INSTRUCTIONS TO FOLLOW> Could you copy the data word for word, from its first line through the line containing "(x=1231, y=841)", with both of those lines included?

Dataset rows
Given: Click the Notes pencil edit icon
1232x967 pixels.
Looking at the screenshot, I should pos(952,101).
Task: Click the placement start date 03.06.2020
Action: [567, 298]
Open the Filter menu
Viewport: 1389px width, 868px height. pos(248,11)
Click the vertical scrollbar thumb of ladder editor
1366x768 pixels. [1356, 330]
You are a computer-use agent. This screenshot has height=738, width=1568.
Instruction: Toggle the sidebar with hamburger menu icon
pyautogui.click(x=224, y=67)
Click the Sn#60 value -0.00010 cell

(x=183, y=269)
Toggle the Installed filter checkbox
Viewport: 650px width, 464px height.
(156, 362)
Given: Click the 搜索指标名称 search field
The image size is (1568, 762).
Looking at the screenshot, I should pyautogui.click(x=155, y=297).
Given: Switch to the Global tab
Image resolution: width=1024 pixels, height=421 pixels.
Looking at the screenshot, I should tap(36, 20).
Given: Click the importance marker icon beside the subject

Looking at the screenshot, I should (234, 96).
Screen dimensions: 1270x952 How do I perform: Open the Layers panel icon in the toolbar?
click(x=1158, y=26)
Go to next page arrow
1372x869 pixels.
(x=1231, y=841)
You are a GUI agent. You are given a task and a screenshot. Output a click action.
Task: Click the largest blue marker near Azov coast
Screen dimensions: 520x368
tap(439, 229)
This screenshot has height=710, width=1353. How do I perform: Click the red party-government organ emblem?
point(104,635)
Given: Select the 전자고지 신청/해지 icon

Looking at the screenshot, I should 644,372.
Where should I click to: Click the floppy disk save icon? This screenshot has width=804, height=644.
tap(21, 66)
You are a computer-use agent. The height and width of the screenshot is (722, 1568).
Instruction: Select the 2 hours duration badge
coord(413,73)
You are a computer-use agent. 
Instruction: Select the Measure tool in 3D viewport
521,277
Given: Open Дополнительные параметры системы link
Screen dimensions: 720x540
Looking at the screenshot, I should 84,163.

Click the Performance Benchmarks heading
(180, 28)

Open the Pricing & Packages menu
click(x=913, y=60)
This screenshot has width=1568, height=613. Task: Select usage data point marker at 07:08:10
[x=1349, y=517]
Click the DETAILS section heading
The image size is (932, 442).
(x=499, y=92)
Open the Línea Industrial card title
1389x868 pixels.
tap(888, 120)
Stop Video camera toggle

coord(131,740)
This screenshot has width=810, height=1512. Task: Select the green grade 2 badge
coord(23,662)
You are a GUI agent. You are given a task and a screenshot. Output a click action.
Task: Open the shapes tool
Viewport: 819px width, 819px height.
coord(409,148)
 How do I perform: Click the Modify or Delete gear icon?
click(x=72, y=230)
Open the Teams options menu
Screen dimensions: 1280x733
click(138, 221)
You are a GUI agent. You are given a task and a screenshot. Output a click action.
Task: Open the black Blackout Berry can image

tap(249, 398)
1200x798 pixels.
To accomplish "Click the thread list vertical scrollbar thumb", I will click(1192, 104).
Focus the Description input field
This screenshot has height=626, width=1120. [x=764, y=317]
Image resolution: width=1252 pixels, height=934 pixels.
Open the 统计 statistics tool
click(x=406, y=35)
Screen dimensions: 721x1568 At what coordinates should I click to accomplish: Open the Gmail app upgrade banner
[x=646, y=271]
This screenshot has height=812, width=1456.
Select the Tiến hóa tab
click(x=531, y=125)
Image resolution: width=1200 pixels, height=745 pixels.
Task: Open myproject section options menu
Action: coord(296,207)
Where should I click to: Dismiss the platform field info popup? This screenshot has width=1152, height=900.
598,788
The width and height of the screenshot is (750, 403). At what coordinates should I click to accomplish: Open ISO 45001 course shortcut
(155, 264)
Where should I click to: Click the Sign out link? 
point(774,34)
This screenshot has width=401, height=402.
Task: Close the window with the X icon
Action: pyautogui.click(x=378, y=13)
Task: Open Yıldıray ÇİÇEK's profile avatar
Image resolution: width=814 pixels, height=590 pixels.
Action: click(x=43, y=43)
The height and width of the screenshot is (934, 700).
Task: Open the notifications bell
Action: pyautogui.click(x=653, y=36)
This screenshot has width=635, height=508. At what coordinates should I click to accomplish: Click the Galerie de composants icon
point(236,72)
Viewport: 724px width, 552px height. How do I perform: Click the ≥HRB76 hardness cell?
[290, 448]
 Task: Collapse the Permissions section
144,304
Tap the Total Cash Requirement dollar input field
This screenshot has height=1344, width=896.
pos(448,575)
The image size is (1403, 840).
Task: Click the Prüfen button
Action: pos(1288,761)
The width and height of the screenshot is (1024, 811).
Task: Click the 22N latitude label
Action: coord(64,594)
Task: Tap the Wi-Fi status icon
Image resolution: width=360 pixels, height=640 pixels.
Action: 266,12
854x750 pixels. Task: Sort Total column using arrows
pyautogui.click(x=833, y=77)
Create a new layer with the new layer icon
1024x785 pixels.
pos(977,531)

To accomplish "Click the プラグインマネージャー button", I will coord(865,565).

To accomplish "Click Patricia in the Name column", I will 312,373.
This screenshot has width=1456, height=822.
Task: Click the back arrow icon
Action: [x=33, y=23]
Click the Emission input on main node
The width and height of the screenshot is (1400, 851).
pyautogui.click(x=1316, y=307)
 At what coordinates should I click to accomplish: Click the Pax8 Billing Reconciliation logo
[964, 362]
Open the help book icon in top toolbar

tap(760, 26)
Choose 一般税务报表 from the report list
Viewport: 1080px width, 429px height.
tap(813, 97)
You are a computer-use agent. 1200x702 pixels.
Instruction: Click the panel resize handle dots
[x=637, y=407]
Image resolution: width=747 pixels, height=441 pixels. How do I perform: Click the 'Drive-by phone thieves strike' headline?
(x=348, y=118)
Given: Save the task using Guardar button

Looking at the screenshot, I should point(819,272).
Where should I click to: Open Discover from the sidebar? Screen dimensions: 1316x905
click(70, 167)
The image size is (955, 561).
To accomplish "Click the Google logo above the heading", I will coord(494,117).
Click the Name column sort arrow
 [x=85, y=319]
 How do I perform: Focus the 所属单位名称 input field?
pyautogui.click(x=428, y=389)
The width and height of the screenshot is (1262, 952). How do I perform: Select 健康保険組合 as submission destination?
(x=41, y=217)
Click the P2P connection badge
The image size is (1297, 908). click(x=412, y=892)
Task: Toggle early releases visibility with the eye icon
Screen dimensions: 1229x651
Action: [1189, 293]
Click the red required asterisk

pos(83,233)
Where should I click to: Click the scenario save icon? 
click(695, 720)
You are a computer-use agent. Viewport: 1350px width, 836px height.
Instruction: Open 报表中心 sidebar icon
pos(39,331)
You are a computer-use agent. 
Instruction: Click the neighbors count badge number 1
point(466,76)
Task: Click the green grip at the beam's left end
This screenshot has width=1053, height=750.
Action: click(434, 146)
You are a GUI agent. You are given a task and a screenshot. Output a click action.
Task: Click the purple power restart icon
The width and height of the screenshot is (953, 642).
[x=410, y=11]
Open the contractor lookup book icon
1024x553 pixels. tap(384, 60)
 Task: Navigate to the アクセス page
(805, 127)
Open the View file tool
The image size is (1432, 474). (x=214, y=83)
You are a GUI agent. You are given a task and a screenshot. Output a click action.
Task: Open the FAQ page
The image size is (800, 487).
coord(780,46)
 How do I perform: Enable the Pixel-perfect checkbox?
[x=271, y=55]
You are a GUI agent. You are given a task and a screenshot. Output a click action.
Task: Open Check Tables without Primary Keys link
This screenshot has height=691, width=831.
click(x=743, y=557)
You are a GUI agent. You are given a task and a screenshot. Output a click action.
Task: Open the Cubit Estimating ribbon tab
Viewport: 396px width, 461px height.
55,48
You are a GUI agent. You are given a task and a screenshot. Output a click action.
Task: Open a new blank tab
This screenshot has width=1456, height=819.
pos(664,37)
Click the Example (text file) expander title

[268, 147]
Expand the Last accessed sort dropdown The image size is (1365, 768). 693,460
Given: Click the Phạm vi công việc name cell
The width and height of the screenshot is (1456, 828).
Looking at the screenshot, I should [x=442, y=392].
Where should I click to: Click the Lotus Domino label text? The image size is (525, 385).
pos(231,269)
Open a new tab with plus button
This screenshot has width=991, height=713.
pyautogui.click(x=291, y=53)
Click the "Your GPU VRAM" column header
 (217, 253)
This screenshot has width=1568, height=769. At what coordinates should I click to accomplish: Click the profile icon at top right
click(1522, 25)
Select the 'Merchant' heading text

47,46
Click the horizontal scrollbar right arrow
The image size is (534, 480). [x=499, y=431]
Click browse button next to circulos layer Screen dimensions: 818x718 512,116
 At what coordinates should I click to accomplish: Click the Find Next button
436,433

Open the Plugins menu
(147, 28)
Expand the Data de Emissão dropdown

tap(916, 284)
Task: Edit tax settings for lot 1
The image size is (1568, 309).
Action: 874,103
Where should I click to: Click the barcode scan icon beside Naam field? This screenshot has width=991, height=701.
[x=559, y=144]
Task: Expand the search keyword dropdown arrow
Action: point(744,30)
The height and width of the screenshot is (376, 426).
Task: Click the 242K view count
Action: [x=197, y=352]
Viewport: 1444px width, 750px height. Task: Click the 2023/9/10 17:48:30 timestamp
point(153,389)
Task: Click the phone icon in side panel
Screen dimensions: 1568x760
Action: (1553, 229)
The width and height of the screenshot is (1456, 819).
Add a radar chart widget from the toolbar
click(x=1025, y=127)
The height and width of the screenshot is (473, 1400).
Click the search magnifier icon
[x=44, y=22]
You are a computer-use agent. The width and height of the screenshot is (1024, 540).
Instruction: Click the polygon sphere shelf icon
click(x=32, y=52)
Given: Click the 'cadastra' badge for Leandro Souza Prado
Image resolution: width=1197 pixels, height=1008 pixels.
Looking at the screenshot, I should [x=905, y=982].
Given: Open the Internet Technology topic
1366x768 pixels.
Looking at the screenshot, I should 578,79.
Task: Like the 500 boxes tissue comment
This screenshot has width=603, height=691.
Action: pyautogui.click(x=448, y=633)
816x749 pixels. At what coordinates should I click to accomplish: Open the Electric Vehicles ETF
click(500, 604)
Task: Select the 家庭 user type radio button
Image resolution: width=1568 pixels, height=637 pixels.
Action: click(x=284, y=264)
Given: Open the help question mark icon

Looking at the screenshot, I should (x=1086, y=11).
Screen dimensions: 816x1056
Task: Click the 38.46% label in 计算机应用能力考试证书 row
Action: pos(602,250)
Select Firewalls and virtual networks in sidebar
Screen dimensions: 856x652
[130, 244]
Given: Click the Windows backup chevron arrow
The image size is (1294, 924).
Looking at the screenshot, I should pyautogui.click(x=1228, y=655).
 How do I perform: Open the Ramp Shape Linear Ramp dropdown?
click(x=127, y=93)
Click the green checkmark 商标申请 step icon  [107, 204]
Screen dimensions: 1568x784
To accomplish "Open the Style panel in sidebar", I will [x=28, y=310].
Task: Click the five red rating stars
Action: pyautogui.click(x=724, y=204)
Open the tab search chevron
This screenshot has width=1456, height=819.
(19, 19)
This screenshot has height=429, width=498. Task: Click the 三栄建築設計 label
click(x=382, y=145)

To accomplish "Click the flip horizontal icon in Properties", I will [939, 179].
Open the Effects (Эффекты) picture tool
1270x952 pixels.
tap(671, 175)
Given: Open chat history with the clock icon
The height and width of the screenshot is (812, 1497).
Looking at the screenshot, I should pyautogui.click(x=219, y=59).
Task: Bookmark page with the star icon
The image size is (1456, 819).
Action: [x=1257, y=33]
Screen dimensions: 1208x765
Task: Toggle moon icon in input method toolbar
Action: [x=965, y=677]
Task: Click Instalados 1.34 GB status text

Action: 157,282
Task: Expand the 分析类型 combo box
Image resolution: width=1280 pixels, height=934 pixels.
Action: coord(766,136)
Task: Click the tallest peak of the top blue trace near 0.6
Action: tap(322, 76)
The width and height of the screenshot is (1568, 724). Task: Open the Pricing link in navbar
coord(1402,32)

ANSWER TO THIS EXERCISE>
Given: Click the Notes pencil edit icon
1232x967 pixels.
Looking at the screenshot, I should pos(952,101).
Task: Click the placement start date 03.06.2020
Action: [567, 298]
Open the Filter menu
Viewport: 1389px width, 868px height. pos(248,11)
Click the vertical scrollbar thumb of ladder editor
1366x768 pixels. [1356, 330]
You are a computer-use agent. This screenshot has height=738, width=1568.
Instruction: Toggle the sidebar with hamburger menu icon
pyautogui.click(x=224, y=67)
Click the Sn#60 value -0.00010 cell

(x=183, y=269)
Toggle the Installed filter checkbox
Viewport: 650px width, 464px height.
(156, 362)
Given: Click the 搜索指标名称 search field
The image size is (1568, 762).
Looking at the screenshot, I should pyautogui.click(x=155, y=297).
Given: Switch to the Global tab
Image resolution: width=1024 pixels, height=421 pixels.
Looking at the screenshot, I should tap(36, 20).
Given: Click the importance marker icon beside the subject

Looking at the screenshot, I should (234, 96).
Screen dimensions: 1270x952 How do I perform: Open the Layers panel icon in the toolbar?
click(x=1158, y=26)
Go to next page arrow
1372x869 pixels.
(x=1231, y=841)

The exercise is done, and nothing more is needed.